Seule la cour d’appel de Paris est investie du pouvoir juridictionnel de statuer sur l’appel formé contre les décisions rendues par les juridictions spécialisées connaissant de l’application de l’article L. 420-7 du code de commerce.

par François Mélinle 26 juillet 2018

L’article L. 420-7 du code de commerce, dans sa rédaction issue de l’ordonnance n° 2011-337 du 29 mars 2011, dispose que sans préjudice des articles L. 420-6, L. 462-8, L. 463-1 à L. 463-4, L. 463-6, L. 463-7 et L. 464- à L. 464-8, les litiges relatifs à l’application des règles contenues dans les articles L. 420-1 à L. 420-5 ainsi que dans les articles 81 et 82 du Traité instituant la Communauté européenne et ceux dans lesquels ces dispositions sont invoquées sont attribués, selon le cas et sous réserve des règles de partage de compétences entre les ordres de juridiction, aux juridictions civiles ou commerciales dont le siège et le ressort sont fixés par décret en Conseil d’État. Ce décret détermine également le siège et le ressort de la ou des cours d’appel appelées à connaître des décisions rendues par ces juridictions.

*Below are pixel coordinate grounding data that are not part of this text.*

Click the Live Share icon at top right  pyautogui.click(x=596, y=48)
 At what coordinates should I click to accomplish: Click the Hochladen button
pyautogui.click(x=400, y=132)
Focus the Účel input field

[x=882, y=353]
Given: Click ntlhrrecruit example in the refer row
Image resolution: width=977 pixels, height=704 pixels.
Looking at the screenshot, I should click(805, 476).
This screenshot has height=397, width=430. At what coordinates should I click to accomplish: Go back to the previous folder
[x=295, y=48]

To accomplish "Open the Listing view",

L’article R 420-3 précise que le siège et le ressort des juridictions commerciales compétentes sont fixés conformément aux tableaux de l’annexe 4-2 du livre IV de la partie réglementaire du code de commerce. L’article R. 420-5 ajoute que la cour d’appel de Paris est compétente à l’égard des jugements prononcés par ces juridictions.

Ce sont précisément ces principes que l’arrêt de la chambre commerciale du 10 juillet 2018 met en œuvre, sous une réserve. Même si l’arrêt ne l’indique pas, l’article L. 420-7 n’a manifestement pas été appliqué, compte tenu de la date des faits, dans sa rédaction issue de l’ordonnance du 29 mars 2011 mais dans sa rédaction résultant de l’ordonnance n° 2004-1173 du 4 novembre 2004. Cela étant, cet élément n’a pu avoir aucune incidence car la rédaction de l’article L. 420-7 n’a évolué que d’un point de vue formel à la suite de l’ordonnance du 29 mars 2011. La portée de l’arrêt s’étend donc à tous les cas, qu’ils relèvent de l’article L. 420-7 dans sa rédaction issue de l’ordonnance du 4 novembre 2004 ou dans sa rédaction consacrée par l’ordonnance du 29 mars 2011.

En l’espèce, une personne exploitant une salle de cinéma avait saisi le tribunal mixte de commerce de Fort-de-France d’une action en réparation de préjudices subis à la suite des pratiques anticoncurrentielles qu’elle imputait à des sociétés intervenant dans le domaine de la distribution et de l’exploitation de films. Le tribunal avait alors déclaré prescrite cette action, de sorte qu’un recours avait été formé devant la cour d’appel de Fort-de-France, qui a confirmé le jugement.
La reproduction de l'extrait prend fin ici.